ICT Project of the Year
The judges were looking for ICT projects that made a difference. Did the project achieve its goal? Did it stand out from the crowd? What were the challenges and how were they overcome?
The joint winners were: the Ministry of Social Development for its Earthquake Employment Support project; and Z Energy for its Enhance project.
ICT Manager of the Year
The ICT Manager of the Year award, sponsored by Cube People Recruitment, has, as usual, been vigorously contested.
This year’s winner was: Mark Bennett, The Salvation Army.
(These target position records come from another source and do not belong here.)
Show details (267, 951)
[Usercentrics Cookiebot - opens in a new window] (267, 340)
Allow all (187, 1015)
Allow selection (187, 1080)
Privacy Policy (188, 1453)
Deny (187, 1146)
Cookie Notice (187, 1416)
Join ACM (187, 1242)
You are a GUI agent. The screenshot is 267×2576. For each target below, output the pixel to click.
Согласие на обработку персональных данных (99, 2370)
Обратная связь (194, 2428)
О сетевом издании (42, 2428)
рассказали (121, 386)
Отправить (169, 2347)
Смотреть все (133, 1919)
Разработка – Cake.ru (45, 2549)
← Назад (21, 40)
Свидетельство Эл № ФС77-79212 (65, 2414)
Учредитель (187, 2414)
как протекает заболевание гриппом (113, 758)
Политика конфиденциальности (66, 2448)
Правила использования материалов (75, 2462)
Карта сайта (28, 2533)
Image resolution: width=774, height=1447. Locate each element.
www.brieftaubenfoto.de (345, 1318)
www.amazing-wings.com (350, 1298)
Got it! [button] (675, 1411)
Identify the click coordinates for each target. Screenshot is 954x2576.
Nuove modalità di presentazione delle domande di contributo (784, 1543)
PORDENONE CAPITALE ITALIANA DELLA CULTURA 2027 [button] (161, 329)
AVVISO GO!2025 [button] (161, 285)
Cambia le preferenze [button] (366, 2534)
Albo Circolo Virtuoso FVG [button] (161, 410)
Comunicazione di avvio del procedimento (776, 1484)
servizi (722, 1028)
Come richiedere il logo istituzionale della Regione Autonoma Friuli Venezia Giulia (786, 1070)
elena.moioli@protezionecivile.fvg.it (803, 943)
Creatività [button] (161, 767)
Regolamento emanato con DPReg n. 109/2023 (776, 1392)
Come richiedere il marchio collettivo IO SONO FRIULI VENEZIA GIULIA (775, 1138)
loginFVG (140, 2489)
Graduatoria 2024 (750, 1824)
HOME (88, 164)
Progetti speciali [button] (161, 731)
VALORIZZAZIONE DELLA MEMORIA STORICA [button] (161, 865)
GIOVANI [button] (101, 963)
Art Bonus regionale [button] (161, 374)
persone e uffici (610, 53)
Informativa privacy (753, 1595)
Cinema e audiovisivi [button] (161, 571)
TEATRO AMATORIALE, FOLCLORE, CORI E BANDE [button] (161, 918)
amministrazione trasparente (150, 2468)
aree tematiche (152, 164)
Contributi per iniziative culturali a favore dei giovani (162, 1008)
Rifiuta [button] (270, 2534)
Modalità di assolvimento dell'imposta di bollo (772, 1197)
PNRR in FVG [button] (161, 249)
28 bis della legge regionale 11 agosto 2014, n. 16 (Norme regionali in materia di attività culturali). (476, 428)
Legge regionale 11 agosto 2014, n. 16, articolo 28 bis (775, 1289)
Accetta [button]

Mark Bennett has worked in the IT industry since 1994 in New Zealand and the UK. In July 2005 he joined The Salvation Army as ISG Manager. The role specifically required technical and strategic leadership for all ICT matters within The Salvation Army New Zealand, Fiji, and Tonga. With 12 permanent employees and two contractors who are direct reports, one of the key ICT projects that Bennett has led is Connected, an in-house application designed to enable the Salvation Army to interact with people and groups, communicate en-masse, and monitor attendance.
Software Developer of the Year
This new award recognises the creative and practical skills of software developers, on which all ICT innovation rests. The judges were looking for someone who has: created software with tangible benefits, overcome challenges and measured success.
The winner is: Tim Taylor, Senior Java Web Developer, Vero.
Tim Taylor’s first computer was a ZX Spectrum, given to him at age 6. The manual described BASIC commands, and so he taught himself programming with it. That was the foundation for 26 years of continuous learning. Taylor continued his studies all the way through to a double degree in both computer science and information systems at Victoria University.
He is currently a senior Java web developer for VTech, the technology division of the insurance company Vero, where he was a core team member on a development of Vero’s core insurance sales tool.